Download GGUF models from HuggingFace Hub with automatic quantization selection:

# Download best available quantization (prefers Q4_K_M)
./zig-out/bin/agave pull Qwen/Qwen3.5-0.8B-GGUF

# Request specific quantization
./zig-out/bin/agave pull Qwen/Qwen3.5-0.8B-GGUF --quant Q8_0

# List available GGUF files without downloading
./zig-out/bin/agave pull Qwen/Qwen3.5-0.8B-GGUF --list

# Private repos
HF_TOKEN=hf_xxxxx ./zig-out/bin/agave pull org/private-model

Downloads are stored in the standard HuggingFace cache layout with an agave convenience symlink. Supports resume on interrupted downloads.

Calibration

Generate TriAttention calibration data for frequency-domain KV eviction:

# Run calibration (produces model.cal alongside model.gguf)
./zig-out/bin/agave calibrate model.gguf

The calibration pass records per-head Q/K frequency statistics used by the --kv-eviction tri policy. See docs/ARCHITECTURE.md for details.

HTTP Server

Start with --serve. Supports both synchronous JSON and SSE streaming.

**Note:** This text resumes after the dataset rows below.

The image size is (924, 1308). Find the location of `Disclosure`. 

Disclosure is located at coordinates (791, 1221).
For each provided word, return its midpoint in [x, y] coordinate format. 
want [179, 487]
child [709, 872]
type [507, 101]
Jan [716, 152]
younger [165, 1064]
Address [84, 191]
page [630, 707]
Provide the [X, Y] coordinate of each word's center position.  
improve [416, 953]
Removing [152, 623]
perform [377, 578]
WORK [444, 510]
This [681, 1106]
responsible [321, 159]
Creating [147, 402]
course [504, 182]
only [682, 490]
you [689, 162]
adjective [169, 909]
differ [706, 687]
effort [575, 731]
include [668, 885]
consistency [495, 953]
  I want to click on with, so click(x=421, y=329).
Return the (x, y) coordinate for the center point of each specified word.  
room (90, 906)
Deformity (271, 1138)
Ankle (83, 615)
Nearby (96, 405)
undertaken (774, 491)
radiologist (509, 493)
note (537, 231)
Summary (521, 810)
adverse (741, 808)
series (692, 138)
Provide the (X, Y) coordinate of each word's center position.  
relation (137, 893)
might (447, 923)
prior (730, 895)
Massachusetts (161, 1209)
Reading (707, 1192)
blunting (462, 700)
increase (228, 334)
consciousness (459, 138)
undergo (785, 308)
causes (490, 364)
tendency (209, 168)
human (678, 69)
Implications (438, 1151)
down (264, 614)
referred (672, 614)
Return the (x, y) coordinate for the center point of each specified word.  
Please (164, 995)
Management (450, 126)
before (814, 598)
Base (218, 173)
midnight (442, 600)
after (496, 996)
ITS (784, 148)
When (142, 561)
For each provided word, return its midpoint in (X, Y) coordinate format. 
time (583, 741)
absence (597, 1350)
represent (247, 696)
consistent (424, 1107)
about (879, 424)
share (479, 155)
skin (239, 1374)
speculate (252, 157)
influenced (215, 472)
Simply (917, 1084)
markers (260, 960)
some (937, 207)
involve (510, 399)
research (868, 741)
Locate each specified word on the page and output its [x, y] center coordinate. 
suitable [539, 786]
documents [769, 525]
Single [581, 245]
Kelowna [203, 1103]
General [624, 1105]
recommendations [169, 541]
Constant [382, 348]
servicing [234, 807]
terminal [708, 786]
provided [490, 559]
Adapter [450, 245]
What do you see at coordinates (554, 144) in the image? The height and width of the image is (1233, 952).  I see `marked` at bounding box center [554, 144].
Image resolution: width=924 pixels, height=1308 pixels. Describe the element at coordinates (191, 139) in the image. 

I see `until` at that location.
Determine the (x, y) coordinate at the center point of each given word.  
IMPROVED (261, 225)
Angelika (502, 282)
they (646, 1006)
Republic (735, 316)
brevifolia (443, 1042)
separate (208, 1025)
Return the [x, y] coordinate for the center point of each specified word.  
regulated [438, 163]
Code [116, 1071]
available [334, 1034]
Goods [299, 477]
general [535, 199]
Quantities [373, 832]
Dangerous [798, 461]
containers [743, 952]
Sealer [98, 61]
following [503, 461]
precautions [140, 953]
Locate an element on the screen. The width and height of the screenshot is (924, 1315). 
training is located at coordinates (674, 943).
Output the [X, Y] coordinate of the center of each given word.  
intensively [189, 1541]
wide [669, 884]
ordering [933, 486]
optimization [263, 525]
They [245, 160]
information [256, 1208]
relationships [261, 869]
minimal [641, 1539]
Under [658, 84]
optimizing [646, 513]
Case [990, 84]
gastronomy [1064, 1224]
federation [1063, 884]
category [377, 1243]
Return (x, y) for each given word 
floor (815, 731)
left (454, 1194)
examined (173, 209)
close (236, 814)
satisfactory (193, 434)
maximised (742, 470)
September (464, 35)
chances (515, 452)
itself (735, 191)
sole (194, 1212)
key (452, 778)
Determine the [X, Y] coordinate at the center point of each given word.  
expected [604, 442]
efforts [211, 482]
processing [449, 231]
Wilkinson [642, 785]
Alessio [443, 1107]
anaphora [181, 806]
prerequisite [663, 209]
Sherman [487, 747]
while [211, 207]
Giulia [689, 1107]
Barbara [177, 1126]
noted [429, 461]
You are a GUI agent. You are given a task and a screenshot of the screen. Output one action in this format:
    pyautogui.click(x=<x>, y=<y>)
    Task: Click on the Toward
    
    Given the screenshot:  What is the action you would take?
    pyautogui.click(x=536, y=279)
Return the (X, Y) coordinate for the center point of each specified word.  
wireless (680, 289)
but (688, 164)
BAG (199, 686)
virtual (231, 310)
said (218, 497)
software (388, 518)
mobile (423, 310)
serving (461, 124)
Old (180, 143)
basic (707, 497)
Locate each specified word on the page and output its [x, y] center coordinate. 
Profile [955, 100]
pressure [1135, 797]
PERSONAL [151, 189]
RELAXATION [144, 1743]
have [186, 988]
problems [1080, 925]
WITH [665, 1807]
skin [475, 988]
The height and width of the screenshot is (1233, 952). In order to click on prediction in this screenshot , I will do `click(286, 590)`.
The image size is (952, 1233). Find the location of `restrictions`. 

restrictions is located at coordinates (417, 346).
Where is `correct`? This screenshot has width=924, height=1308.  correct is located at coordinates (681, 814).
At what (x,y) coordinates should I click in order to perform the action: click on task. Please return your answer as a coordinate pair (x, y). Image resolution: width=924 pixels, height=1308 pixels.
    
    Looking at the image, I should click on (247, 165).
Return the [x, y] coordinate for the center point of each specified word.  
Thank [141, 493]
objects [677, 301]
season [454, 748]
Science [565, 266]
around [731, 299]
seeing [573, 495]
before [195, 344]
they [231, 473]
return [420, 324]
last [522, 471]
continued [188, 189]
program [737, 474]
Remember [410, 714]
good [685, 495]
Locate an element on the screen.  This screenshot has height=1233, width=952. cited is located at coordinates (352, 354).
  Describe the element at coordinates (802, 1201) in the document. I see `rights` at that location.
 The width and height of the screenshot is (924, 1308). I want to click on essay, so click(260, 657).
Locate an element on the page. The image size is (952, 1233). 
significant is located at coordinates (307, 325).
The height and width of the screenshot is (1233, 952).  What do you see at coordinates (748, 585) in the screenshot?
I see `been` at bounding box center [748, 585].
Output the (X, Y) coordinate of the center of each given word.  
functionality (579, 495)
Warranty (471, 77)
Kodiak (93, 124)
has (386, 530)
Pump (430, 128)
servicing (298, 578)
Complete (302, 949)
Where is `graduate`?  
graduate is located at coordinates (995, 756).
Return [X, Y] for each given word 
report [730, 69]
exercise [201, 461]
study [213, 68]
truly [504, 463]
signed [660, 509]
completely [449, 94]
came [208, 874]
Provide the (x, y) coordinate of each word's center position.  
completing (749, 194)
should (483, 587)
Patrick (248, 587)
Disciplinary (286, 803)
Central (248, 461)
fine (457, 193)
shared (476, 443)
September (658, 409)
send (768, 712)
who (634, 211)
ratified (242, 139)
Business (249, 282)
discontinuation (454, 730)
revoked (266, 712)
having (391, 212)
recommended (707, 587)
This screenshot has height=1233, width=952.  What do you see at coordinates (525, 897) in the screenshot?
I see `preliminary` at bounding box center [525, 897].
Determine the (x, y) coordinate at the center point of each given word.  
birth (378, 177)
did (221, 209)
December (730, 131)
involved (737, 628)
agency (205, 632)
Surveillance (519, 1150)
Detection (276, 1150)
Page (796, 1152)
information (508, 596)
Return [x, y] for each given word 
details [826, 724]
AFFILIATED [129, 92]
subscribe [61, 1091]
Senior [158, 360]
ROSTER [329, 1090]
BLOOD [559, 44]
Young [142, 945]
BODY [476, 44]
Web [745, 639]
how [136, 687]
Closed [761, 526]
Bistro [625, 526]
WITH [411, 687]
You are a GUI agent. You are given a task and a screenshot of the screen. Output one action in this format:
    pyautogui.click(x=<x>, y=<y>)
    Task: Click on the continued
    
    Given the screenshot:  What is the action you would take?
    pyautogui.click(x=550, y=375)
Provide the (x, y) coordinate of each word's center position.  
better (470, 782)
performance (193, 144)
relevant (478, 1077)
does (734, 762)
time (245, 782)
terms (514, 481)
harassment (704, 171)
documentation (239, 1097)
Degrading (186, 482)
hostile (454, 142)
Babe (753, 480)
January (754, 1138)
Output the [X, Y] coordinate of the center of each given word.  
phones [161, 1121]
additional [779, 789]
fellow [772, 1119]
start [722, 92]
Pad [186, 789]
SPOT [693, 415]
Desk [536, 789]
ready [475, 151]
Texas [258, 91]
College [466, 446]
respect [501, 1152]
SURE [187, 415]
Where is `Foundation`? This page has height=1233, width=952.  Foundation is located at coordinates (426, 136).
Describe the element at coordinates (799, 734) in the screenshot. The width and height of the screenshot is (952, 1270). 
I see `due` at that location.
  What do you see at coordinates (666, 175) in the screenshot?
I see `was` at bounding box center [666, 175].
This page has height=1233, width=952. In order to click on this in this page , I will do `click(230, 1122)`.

./zig-out/bin/agave model.gguf --serve --api-key sk-mykey

API Endpoints:

Endpoint	Method	Description
`/v1/chat/completions`	POST	OpenAI chat completion API
`/v1/completions`	POST	OpenAI text completion API
`/v1/messages`	POST	Anthropic Messages API
`/v1/responses`	POST	OpenAI Responses API
`/v1/models`	GET	List loaded models
`/v1/embeddings`	POST	Embedding generation (stub — returns 501)
`/v1/chat`	POST	Built-in web chat UI
`/v1/chat/regenerate`	POST	Regenerate last assistant response
`/v1/conversations`	GET, POST	Conversation management
`/v1/tokenize`	POST	Count tokens in text
`/v1/detokenize`	POST	Convert token IDs to text
`/health`	GET	Health check
`/ready`	GET	Readiness check
`/metrics`	GET	Prometheus metrics

Server features: up to 64 concurrent connections, request scheduler (batch up to 8, 120s timeout), 30s connection read timeout, rate limiting, Bearer token auth, CORS support.

Interactive REPL

Launch without a prompt argument for multi-turn chat:

./zig-out/bin/agave model.gguf

Commands:

Command	Description
`/clear`, `/reset`	Clear conversation history and KV cache
`/context`, `/ctx`	Show context window usage (tokens used / max)
`/system <text>`	Set system prompt (clears conversation)
`/system`	Show current system prompt
`/stats`	Toggle generation statistics display
`/verbose`	Toggle technical details (params, EOG tokens)
`/debug`	Toggle debug logging (token IDs, layer timing)
`/model`	Show model information
`/help`	Show REPL help
`/quit`, `/exit`, `/q`	Exit

Keyboard shortcuts: Ctrl+C cancel, Ctrl+D quit, Ctrl+L clear screen, Ctrl+R reverse search.

Benchmarks

Measured on Apple M4 Pro (48 GB unified memory). See docs/BENCHMARKS.md for full methodology.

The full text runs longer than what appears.